> **YOUR ASSIGNMENT**
Return the data word for word. Pictures are to be omitted.
....
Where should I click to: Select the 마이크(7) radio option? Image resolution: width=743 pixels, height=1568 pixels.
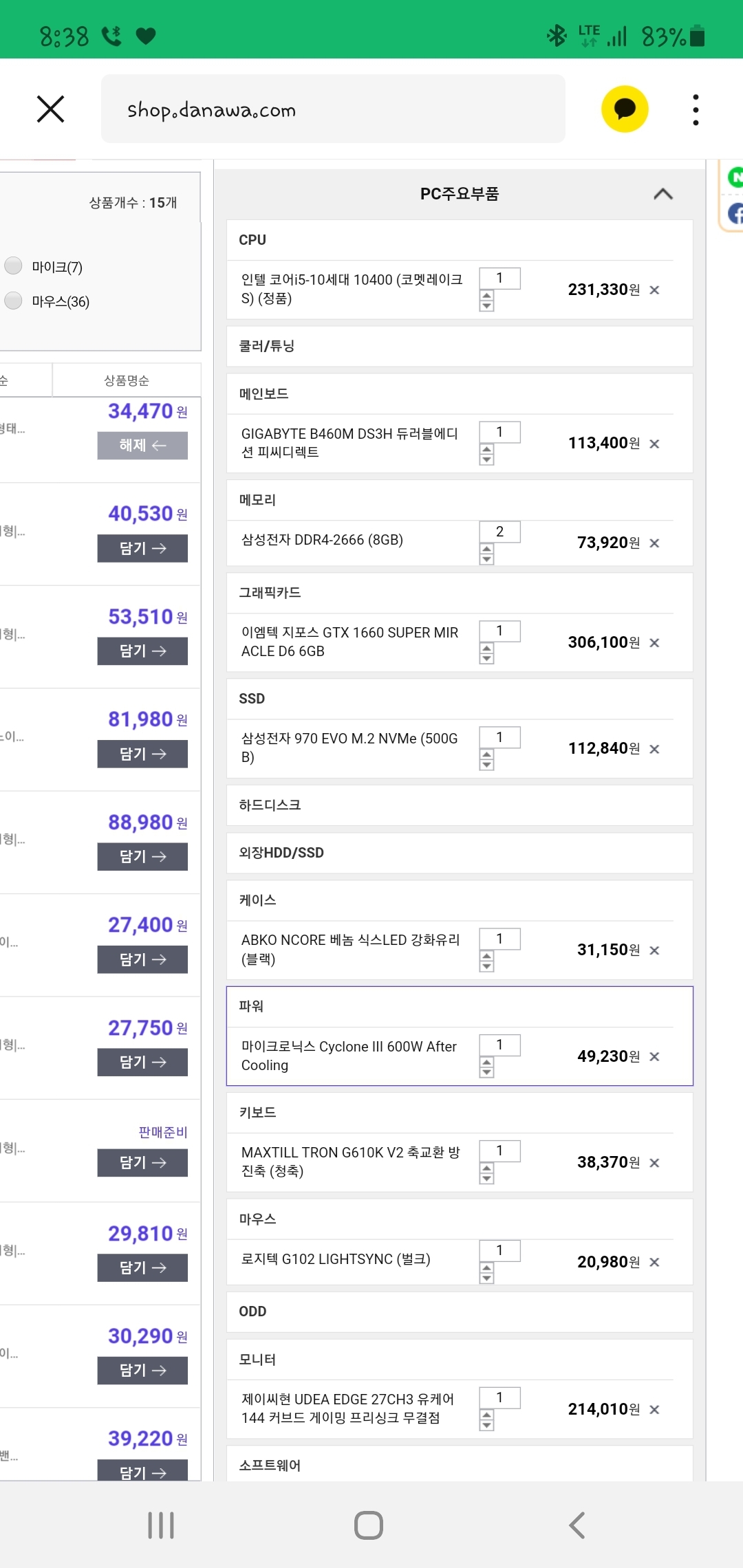[14, 265]
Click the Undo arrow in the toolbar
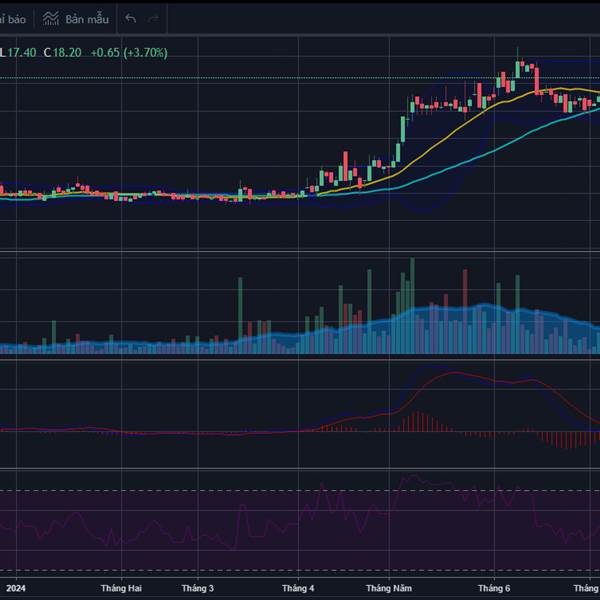Viewport: 600px width, 600px height. point(130,19)
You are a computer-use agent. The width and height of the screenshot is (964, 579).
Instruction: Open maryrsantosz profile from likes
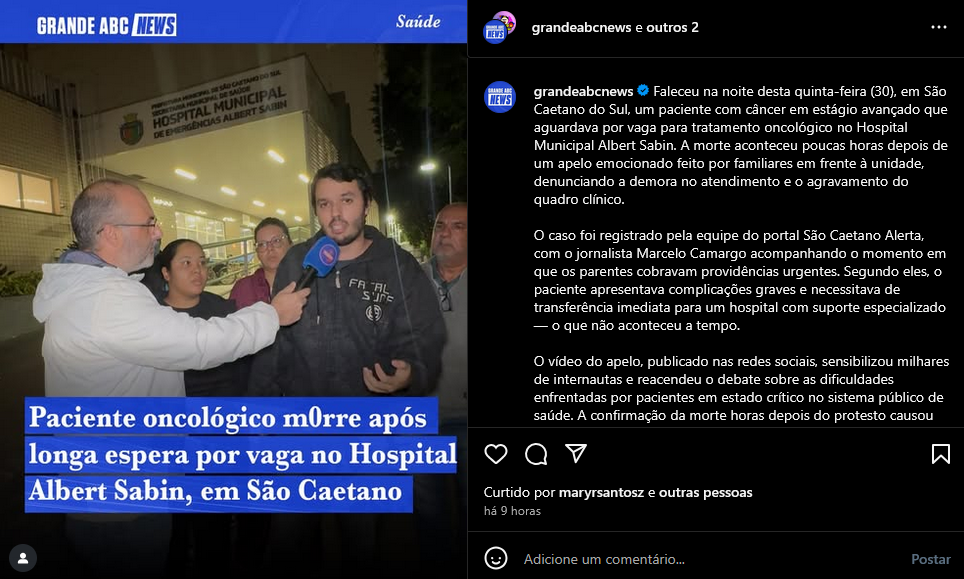tap(601, 492)
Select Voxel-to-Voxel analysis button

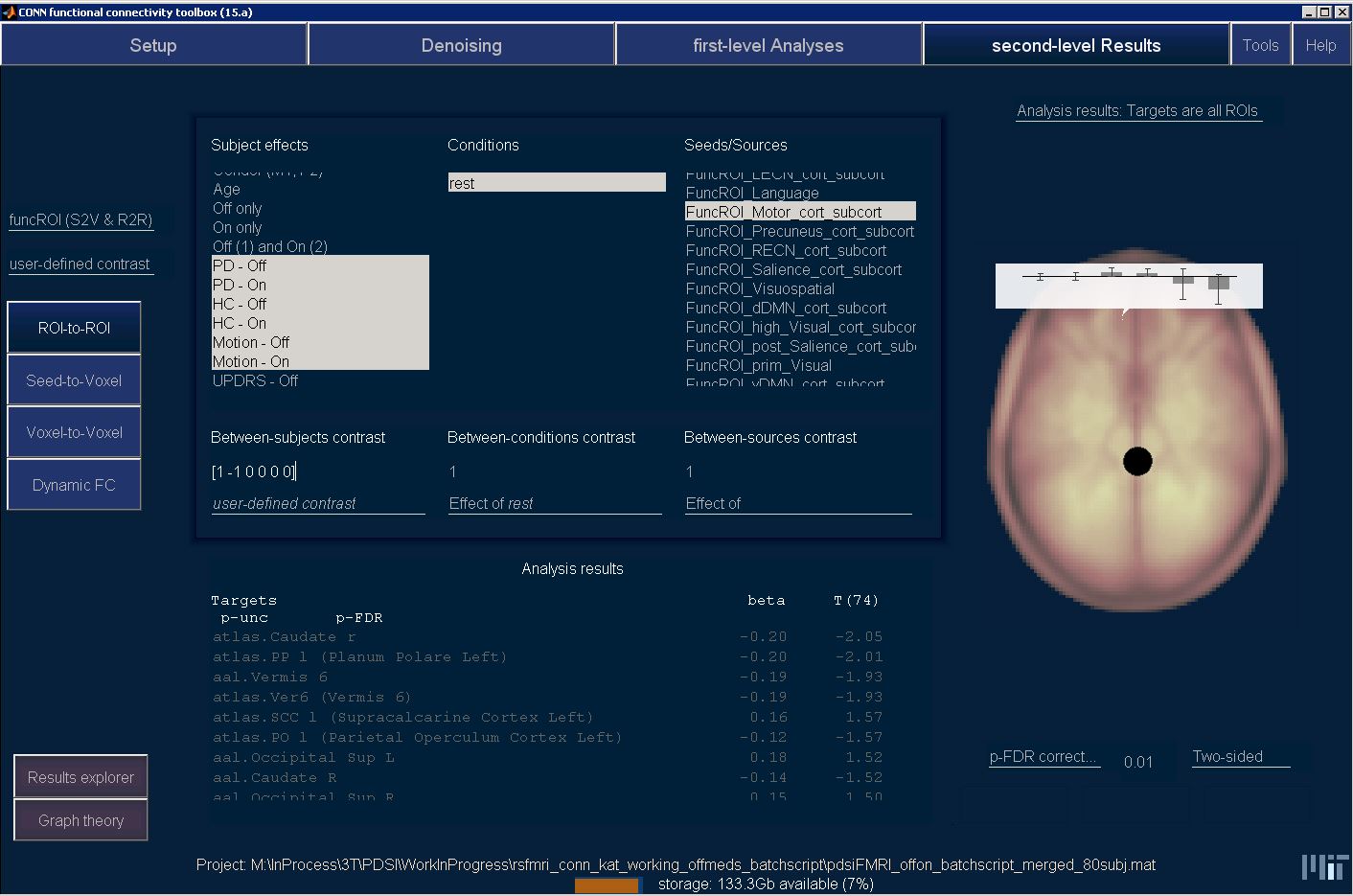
....
> **WRITTEN RESPONSE**
Where should I click to: Select the 마이크(7) radio option? Image resolution: width=743 pixels, height=1568 pixels.
[14, 265]
Click the Undo arrow in the toolbar
Viewport: 600px width, 600px height. point(130,19)
You are a computer-use agent. The width and height of the screenshot is (964, 579).
Instruction: Open maryrsantosz profile from likes
tap(601, 492)
Select Voxel-to-Voxel analysis button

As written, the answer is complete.